3-DIMENSIONAL SOLUTION STRUCTURE OF APO-NEOCARZINOSTATIN

Two and three-dimensional solution nuclear magnetic resonance studies of the 11K apoprotein from natural antitumor agent neocarzinostatin (NCS) were extended to elucidation of the high-resolution structure by the use of restrained molecular dynamics computations. The refined structures attained convergency upon three steps of iterative calculations, in which more distance restraints were extracted from experimental data, and the existing distance bounds were optimized on the basis of computed structures. The solution structures of apo-NCS contain seven antiparallel β-strands, which form two closely located β-sheets and a short β-segment. This protein lacks any α-helical component. The alignment of the seven β-strands gives rise to a β-barrel with an elongated diameter in one direction.
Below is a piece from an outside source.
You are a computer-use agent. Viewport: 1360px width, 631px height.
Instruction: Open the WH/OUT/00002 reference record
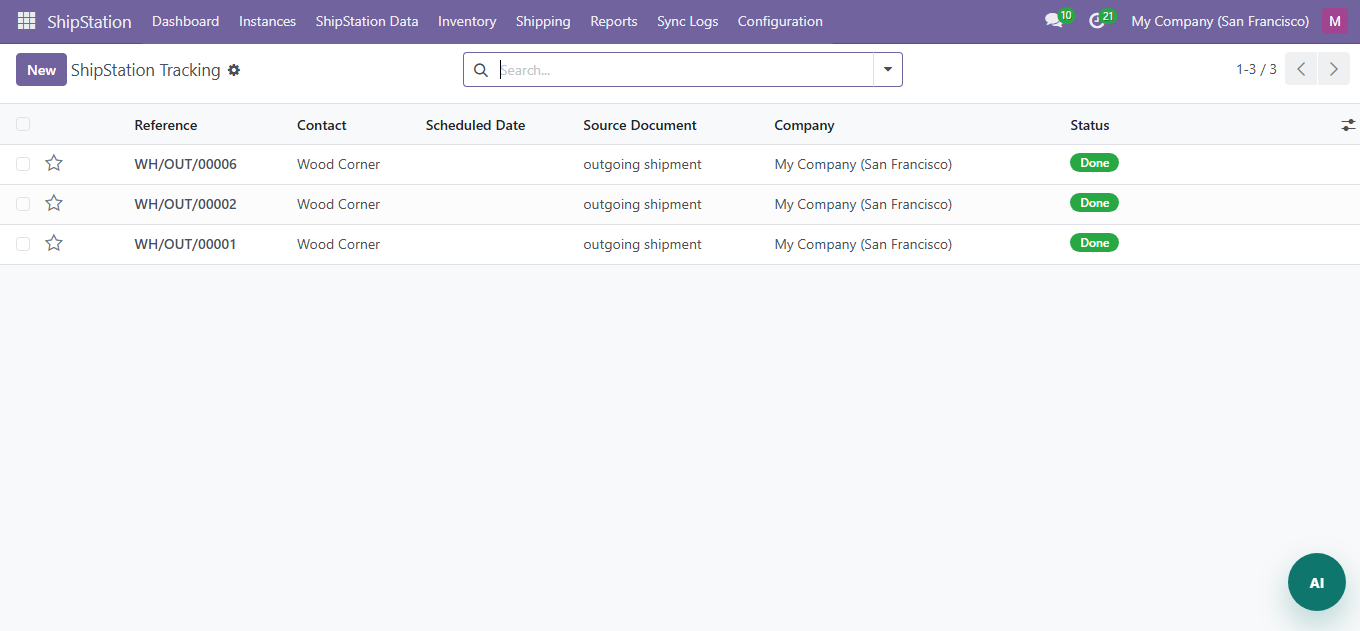(185, 204)
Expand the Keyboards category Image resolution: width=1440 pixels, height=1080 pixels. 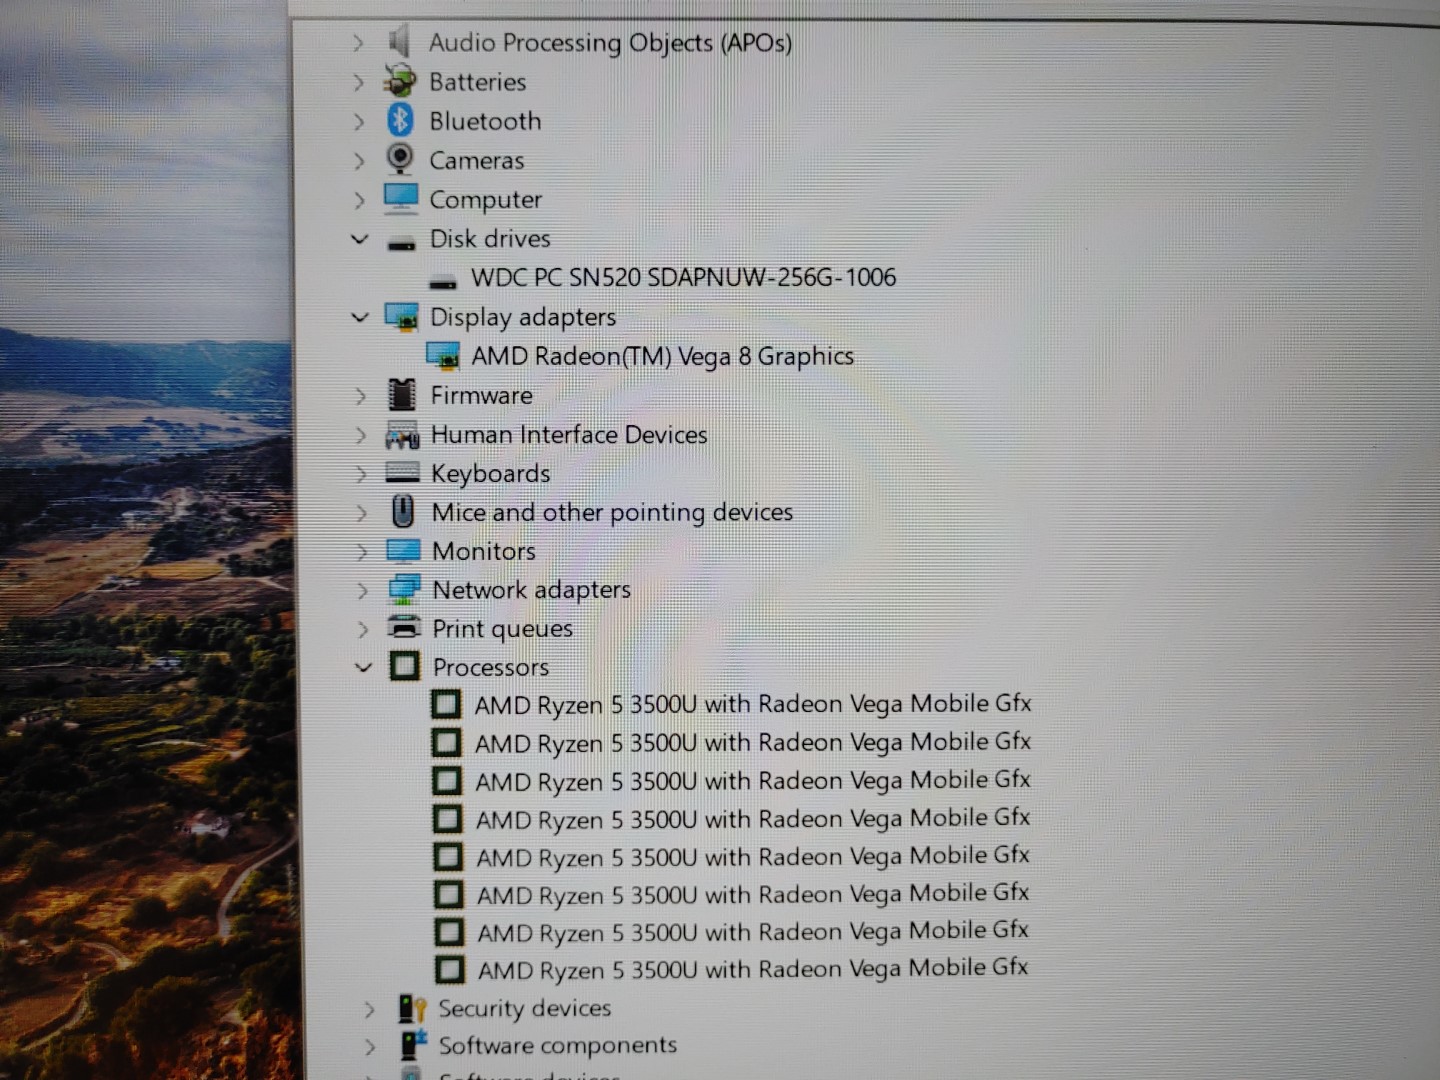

The global structure of apo-NCS resembles that of the Ig-fold domain found in immunoglobulins and other structurally related β-proteins. Residues responsible for side-chain packing and the possible salt-bridge formation important for protein folding were identified. Neocarzinostatin and the analogous proteins are known to exert their biological activity through the interaction of DNA with a chromophoric molecule, which is non-covalently bound to the apo-proteins. This molecular chromophore-binding site in apo-NCS is made of a cavity consisting of residues from the four-β-stranded sheet and the short β-segment. Although the solution structures of apo-NCS are similar to that of the analogous apo-auromomycin in the crystalline state, difference in the shape of the binding cavities between the two was found. This study provides a structural basis for characterization of the specific recognition and molecular mechanism of the antitumor NCS chromophore binding to its host protein. © 1992.